Snoring is such a common problem that almost everyone can tell you about a friend or relative who snores while they sleep. And most people can even tell you about a time they were told they snored as almost everyone, even babies and family pets, has snored on occasion. Studies show that one out of three adults snore a few nights a week and that 45% of men and 30% of women snore. We all know people do it but why do they do it?
Snoring is the sound we hear when structures of the throat and mouth vibrate against one another. These vibrations occur when airflow through the throat is restricted by narrow airways. Your airways are controlled by muscle tone and the more relaxed your muscles are, the more narrow your airway becomes. No one snores when they are awake as the muscle tone is much more rigid. During the REM (Rapid Eye Movement) stage of sleep everybody’s muscles typically relax. Add to this other factors that cause narrowing of the passageways and this increases the probability that snoring will occur iron
There are both structural and functional causes of airway restriction. Structural causes include nasal septum deviation and sleeping posture. Functional causes include smoking and alcohol use.
Sometimes snoring is an indication of a much more serious health problem called obstructive sleep apnea. Obstructive sleep apnea occurs when the tongue gets sucked against the back of the throat, preventing any air flow. Oxygen levels in the brain then become so low that the sleeper awakens enough to clear the obstruction in his/her throat, allowing air to pass again.

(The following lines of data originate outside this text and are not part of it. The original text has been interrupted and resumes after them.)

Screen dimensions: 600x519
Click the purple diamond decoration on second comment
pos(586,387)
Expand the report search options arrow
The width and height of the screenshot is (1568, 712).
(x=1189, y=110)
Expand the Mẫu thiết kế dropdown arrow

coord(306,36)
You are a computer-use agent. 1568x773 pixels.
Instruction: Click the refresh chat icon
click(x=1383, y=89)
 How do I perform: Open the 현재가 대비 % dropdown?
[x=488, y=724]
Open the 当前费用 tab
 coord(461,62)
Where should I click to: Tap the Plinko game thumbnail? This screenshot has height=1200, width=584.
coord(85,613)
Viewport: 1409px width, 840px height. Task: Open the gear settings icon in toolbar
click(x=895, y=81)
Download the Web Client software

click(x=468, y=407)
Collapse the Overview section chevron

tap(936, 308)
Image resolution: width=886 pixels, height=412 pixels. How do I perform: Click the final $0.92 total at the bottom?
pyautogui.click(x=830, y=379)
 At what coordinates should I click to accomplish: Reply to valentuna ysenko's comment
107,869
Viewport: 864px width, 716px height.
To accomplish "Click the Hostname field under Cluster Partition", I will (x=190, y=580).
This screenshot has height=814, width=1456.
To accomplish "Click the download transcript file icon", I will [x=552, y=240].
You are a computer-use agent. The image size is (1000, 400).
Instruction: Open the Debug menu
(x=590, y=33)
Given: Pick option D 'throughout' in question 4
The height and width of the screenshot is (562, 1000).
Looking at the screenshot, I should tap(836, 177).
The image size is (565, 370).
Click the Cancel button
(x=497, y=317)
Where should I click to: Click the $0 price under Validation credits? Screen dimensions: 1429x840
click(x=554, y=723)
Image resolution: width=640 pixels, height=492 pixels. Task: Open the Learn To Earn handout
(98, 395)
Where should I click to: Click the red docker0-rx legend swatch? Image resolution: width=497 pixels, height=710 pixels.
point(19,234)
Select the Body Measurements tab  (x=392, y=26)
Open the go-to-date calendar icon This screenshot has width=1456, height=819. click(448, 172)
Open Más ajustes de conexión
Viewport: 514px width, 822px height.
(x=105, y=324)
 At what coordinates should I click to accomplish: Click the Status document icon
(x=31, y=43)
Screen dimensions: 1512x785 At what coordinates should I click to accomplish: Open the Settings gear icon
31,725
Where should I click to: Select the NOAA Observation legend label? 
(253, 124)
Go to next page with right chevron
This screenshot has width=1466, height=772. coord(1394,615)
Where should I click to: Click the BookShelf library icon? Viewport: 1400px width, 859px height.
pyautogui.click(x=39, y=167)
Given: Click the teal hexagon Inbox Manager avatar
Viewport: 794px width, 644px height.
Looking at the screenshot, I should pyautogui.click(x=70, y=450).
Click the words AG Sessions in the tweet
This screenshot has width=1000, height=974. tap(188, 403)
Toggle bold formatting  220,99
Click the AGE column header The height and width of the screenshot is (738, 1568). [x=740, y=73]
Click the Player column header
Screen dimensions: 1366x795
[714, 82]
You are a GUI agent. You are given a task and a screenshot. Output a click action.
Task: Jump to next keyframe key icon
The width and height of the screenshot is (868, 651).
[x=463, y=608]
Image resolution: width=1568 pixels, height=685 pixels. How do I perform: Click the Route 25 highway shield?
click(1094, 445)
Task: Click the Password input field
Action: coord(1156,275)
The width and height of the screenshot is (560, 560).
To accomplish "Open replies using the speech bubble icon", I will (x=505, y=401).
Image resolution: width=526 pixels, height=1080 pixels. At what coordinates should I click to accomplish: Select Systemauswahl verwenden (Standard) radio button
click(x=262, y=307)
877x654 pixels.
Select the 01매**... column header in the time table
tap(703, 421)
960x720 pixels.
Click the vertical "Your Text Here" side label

This often happens with a loud gasp. This repeats over and over resulting in very disruptive sleep, low oxygen levels and tremendous strain on the cardiovascular system. People who suffer from sleep apnea are chronically fatigued during their waking hours and much more prone to suffer from depression. If left untreated, sleep apnea can lead to high blood pressure, stroke or heart failure.
One way to figure out why you are snoring is to keep a sleep journal. You should write down what you had to eat or drink that day, how you were feeling when you went to bed (i.e. did you feel congested or particularly tired), what medications you took, and in what position you fell asleep. If there is no one there while you are asleep you may never even know you were snoring. If you have someone who can tell you, get them to describe how you were snoring (the position you were in and whether or not your mouth was open or closed). The more you know about how you snore, the doctor can tell you why you snore and may prescribe you the best snore guard as the remedy.